## Your goal:
Format the stretch of the listing below, from the line containing "Select the MARICEL" through the line containing "tap(691, 639)", as a two-column CSV headed instruction and response. Put each instruction and its response on one row, in quoted fields, with line breaks replaced by spaces.

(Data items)
________________________________________

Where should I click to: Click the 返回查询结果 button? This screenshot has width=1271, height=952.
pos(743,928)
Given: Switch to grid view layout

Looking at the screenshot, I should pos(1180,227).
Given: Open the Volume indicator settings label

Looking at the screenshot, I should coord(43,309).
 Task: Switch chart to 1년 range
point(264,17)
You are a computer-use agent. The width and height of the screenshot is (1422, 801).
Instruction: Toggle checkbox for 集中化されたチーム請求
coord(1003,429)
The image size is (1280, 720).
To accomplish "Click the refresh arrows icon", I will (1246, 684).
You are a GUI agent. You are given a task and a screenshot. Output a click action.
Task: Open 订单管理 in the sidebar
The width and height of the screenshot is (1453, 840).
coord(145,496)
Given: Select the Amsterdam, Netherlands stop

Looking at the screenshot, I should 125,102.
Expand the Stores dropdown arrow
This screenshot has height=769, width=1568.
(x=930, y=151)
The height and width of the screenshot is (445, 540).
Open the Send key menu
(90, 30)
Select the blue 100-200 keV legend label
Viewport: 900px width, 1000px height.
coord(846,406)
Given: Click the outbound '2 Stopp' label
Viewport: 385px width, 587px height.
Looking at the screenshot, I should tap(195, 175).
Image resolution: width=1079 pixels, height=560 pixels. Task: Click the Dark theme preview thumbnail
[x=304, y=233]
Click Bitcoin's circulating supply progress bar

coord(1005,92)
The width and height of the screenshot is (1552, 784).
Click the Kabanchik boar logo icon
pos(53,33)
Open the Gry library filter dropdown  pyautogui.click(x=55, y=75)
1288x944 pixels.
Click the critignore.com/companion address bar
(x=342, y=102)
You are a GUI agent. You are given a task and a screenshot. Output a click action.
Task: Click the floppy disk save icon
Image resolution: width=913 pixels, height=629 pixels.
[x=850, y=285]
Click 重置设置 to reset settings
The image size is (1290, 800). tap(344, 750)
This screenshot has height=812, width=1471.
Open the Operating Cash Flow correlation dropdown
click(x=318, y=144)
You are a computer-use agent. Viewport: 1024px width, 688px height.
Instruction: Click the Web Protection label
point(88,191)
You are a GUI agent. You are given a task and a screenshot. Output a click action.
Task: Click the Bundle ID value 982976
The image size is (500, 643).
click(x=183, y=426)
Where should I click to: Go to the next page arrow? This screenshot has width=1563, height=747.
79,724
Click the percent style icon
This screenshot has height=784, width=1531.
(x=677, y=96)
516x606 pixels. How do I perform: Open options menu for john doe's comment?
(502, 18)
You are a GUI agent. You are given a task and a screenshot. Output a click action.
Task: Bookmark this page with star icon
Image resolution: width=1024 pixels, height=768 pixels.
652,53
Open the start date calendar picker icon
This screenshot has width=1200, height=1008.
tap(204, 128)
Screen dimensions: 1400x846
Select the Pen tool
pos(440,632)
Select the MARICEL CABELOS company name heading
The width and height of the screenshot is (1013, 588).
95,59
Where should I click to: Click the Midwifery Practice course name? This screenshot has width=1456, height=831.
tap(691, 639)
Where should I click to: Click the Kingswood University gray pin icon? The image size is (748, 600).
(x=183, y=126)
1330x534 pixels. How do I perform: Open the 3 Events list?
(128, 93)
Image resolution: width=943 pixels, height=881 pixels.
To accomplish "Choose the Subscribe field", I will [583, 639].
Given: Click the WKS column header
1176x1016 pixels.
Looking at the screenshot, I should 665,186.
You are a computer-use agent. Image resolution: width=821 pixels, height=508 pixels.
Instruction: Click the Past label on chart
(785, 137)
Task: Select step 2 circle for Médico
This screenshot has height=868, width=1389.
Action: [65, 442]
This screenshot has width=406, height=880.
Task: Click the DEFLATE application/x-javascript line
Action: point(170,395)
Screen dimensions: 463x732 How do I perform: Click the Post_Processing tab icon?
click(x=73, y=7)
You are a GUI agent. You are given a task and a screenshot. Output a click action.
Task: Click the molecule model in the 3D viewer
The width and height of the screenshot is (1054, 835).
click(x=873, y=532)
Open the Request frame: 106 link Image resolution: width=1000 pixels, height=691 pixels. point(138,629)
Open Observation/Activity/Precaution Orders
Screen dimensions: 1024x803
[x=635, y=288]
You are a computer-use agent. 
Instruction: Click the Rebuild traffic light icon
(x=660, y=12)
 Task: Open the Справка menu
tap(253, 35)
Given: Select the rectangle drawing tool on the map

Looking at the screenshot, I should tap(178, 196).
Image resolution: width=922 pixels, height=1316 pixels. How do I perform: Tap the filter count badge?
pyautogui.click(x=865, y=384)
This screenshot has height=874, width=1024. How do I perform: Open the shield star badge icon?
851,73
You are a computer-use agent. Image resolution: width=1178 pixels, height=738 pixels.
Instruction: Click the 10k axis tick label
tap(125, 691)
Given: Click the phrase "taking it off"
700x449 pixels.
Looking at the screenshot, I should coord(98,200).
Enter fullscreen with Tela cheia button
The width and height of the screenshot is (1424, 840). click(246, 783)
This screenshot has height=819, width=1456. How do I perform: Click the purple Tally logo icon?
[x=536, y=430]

________________________________________

## Answer for this exercise:
instruction,response
"Select the MARICEL CABELOS company name heading The width and height of the screenshot is (1013, 588).","95,59"
"Where should I click to: Click the Midwifery Practice course name? This screenshot has width=1456, height=831.","tap(691, 639)"